Neuwied/Mülheim-Kärlich. Der Kampf gegen das AKW in Mülheim-Kärlich war langwierig und ist von mehreren Personen auf verschiedenen Ebenen geführt worden. Der Deutschlandfunk berichtete vor einigen Jahren von 259 Einwendungen im Genehmigungsverfahren.

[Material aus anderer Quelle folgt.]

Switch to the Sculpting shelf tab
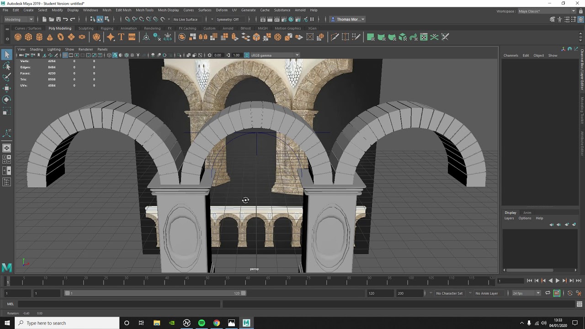pos(85,28)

Neben dem juristischen Vorgehen der Stadt Neuwied sind an erster Stelle Helga Vowinckel – später bei den Grünen Schriftführerin – und Walter Thal zu nennen. Die Oberstudienrätin aus Neuwied und der Rentner aus Lahnstein hatten die „Bürgerinitiative Atomschutz Mittelrhein“ gegründet und sich ab 1975 als Einzelkämpfer auf den Rechtsweg begeben. Sie hatten dabei nicht nur mit schweren finanziellen Belastungen, sondern auch mit Anfeindungen zu leben und mussten zeitweise unter Polizeischutz gestellt werden. 1977 erreichten sie einen zwischenzeitlichen Baustopp, verloren dann aber 1985 einen Berufungsprozess gegen die erste Teilgenehmigung. Dass das AKW 1986 – zunächst im Testbetrieb – anlief, erlebte Vowinckel bereits nicht mehr. Sie starb im selben Jahr. Thal erreichte dann 1988 vor dem Bundesverwaltungsgericht die vorläufige Stilllegung des Meilers: Die Richter erklärten die erste Teilgenehmigung für rechtswidrig. Ein Meilenstein.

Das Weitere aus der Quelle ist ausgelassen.